GIVEN INSTRUCTION —
Rewrite the material from its start through the line containing "tap(49, 190)", replacing "screenshot" with "image" and changing nothing else. Leave the pictures out of your answer.

RECORDS —
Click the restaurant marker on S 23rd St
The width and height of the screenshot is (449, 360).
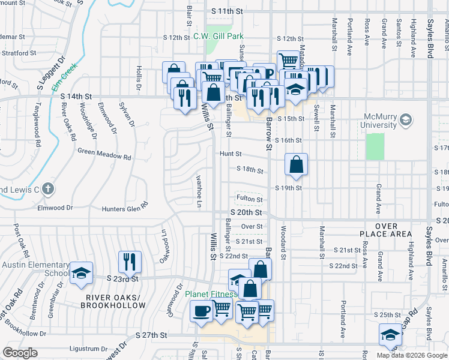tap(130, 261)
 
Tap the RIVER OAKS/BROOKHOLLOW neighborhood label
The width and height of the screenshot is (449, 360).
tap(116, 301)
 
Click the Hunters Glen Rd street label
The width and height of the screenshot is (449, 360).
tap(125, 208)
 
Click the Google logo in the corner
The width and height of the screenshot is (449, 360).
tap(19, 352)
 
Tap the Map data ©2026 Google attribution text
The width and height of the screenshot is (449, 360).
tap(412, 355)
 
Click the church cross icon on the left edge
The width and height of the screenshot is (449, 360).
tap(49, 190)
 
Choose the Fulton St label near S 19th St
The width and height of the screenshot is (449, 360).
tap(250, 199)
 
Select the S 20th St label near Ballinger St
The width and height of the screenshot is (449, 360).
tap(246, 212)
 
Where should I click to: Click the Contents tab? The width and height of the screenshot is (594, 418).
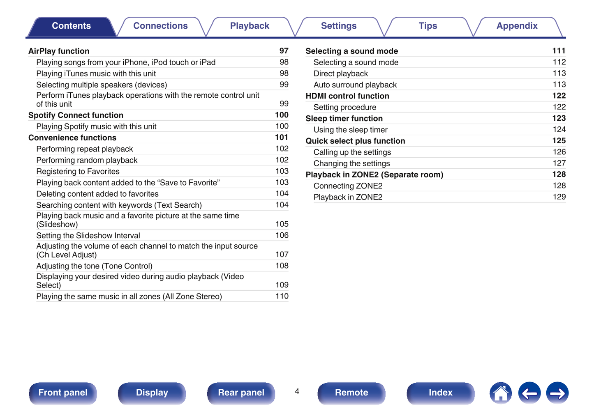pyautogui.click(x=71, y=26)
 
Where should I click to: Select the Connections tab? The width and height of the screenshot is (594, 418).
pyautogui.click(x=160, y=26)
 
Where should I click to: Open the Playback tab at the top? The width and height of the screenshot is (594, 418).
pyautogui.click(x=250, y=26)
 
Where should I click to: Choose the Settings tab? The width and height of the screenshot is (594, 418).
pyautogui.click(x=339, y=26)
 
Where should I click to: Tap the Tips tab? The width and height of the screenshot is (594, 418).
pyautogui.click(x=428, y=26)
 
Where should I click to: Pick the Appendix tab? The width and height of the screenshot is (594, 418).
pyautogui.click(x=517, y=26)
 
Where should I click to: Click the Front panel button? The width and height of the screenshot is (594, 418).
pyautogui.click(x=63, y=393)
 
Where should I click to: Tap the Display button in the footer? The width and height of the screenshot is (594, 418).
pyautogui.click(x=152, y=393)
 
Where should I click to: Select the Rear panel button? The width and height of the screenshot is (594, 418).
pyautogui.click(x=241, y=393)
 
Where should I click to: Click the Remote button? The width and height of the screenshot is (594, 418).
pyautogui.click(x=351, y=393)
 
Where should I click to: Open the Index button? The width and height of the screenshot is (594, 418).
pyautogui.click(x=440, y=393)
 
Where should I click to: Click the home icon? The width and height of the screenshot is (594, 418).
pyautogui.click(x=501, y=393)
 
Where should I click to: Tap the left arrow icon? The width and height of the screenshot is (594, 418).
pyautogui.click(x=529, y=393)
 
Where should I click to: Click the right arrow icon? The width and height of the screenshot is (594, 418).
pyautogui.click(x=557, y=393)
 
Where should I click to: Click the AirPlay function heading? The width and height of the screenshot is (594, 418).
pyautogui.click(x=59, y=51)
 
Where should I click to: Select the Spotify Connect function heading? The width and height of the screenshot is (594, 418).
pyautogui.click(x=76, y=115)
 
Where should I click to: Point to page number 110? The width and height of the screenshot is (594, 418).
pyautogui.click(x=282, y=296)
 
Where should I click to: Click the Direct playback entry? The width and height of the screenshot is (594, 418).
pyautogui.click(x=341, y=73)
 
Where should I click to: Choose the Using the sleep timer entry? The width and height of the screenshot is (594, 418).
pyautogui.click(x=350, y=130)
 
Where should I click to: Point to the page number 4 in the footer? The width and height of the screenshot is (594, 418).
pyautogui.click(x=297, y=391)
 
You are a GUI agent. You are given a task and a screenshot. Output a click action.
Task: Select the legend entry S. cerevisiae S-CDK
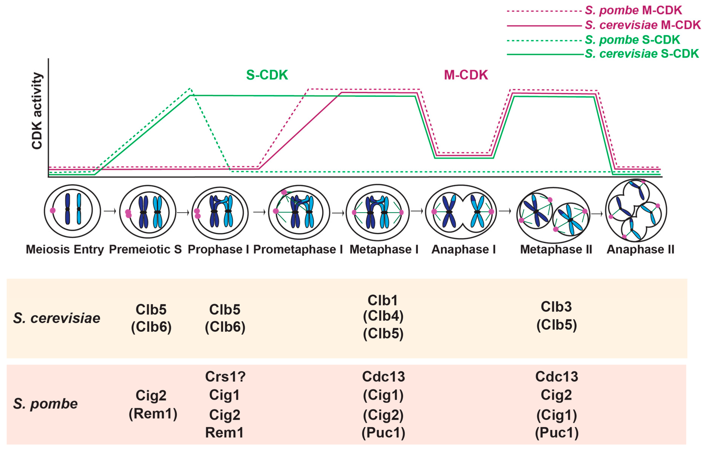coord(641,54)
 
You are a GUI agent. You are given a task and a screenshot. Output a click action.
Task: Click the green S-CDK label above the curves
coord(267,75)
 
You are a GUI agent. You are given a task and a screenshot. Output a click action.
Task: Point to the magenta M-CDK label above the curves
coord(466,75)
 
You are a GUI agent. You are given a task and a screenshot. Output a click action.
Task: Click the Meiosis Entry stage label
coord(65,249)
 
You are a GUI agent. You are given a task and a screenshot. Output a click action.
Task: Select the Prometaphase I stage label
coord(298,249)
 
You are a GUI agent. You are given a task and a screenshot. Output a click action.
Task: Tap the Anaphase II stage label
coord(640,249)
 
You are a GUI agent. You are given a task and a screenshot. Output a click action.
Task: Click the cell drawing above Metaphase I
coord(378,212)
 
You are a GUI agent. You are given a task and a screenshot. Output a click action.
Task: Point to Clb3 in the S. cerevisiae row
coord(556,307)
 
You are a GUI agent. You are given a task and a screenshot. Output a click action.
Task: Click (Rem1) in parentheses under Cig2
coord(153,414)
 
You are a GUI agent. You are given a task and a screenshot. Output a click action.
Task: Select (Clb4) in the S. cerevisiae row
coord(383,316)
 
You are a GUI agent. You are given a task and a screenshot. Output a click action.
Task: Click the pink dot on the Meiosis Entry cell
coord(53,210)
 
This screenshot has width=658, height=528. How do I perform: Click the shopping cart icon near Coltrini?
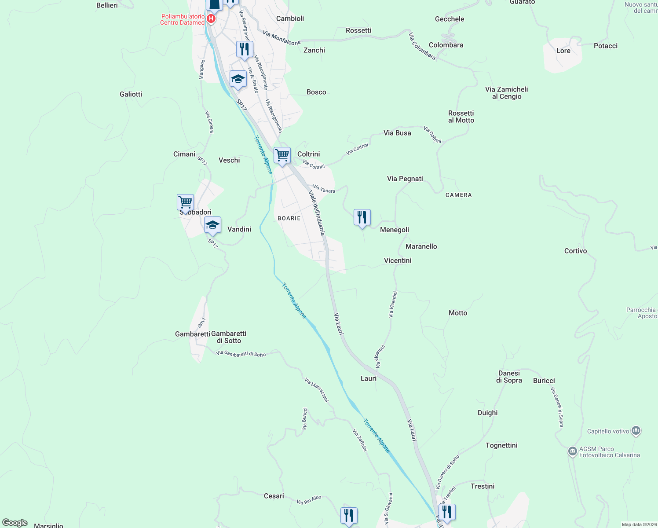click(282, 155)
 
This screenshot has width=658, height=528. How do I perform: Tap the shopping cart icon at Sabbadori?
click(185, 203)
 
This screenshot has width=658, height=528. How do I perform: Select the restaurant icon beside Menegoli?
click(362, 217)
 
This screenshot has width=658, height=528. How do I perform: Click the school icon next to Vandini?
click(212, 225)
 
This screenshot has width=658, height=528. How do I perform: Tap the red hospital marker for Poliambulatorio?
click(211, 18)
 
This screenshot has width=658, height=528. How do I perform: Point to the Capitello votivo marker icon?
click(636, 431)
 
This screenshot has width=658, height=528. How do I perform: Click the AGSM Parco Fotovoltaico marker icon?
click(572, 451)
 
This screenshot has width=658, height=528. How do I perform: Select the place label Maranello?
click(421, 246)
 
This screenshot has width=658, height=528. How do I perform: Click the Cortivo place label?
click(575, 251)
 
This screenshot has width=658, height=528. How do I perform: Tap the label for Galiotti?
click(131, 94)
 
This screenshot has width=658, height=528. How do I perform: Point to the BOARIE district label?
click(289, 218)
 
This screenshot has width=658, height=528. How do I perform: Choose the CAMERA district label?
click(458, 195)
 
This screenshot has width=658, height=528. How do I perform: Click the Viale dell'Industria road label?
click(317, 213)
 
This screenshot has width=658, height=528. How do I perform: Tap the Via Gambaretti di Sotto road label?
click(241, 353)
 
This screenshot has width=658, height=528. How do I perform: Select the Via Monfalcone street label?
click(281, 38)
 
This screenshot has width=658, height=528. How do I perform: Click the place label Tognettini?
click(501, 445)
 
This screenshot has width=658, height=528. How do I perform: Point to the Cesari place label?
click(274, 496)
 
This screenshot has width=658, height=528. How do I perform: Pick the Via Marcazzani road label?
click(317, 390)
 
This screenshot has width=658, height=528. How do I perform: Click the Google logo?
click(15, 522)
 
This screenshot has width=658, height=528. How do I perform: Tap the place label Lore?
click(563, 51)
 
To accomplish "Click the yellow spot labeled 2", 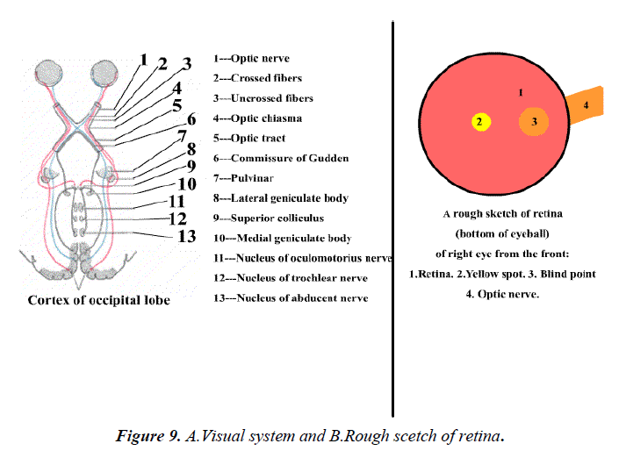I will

SOLVED EXERCISE —
Click the restaurant marker on S 23rd St
The width and height of the image is (449, 360).
tap(130, 261)
 
Tap the RIVER OAKS/BROOKHOLLOW neighborhood label
The width and height of the image is (449, 360).
tap(116, 301)
 
Click the Hunters Glen Rd street label
The width and height of the image is (449, 360).
tap(125, 208)
 
Click the Google logo in the corner
The width and height of the image is (449, 360).
tap(19, 352)
 
Tap the Map data ©2026 Google attribution text
The width and height of the image is (449, 360).
tap(412, 355)
 
Click the church cross icon on the left edge
The width and height of the image is (449, 360).
tap(49, 190)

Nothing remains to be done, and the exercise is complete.